» Task requirements
Repeat the data from the line that contains "The height and" through the line that contains "point(608,101)", including both of those lines, and omit the pictures from your reply.

» The records
┌──

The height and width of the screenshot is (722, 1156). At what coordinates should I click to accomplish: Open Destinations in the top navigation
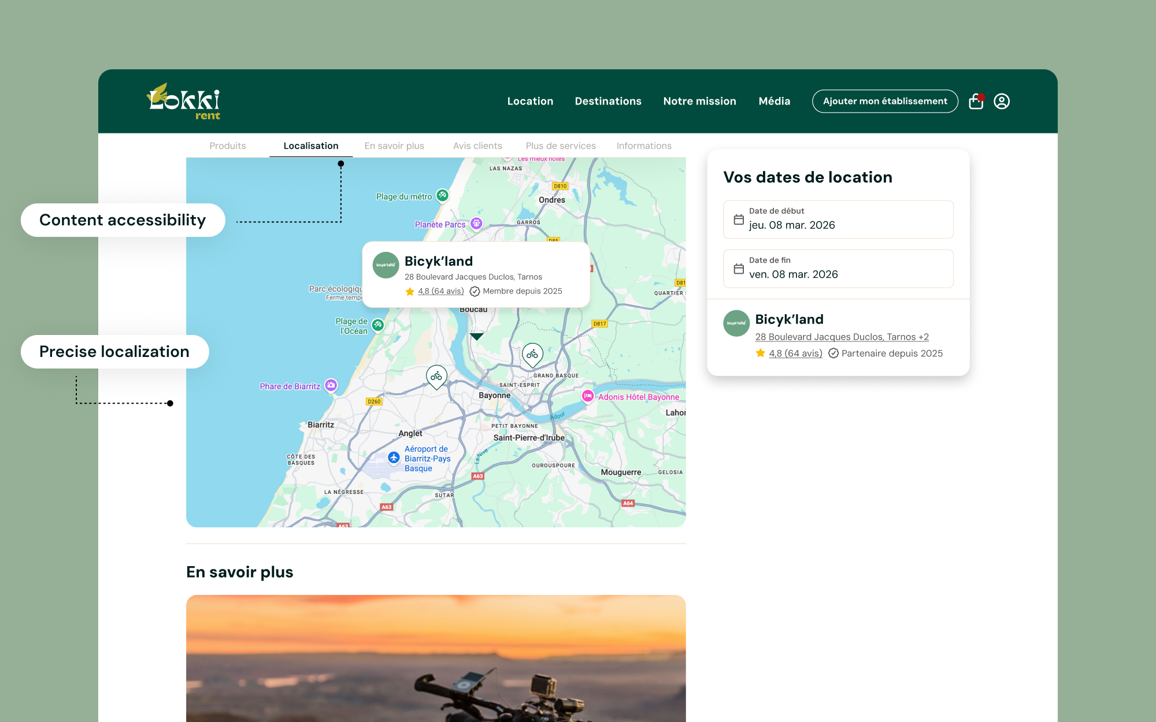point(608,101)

└──
┌──

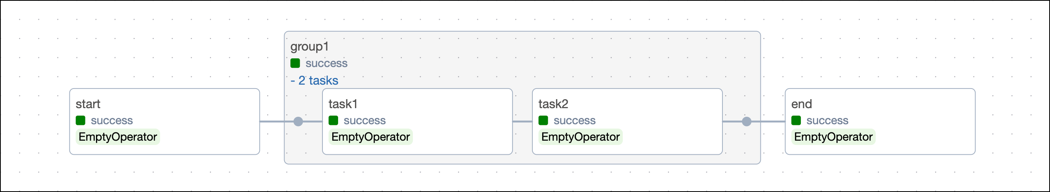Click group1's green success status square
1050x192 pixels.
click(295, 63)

└──

» Task solution
The height and width of the screenshot is (722, 1156). At what coordinates should I click to accomplish: Open Destinations in the top navigation
point(608,101)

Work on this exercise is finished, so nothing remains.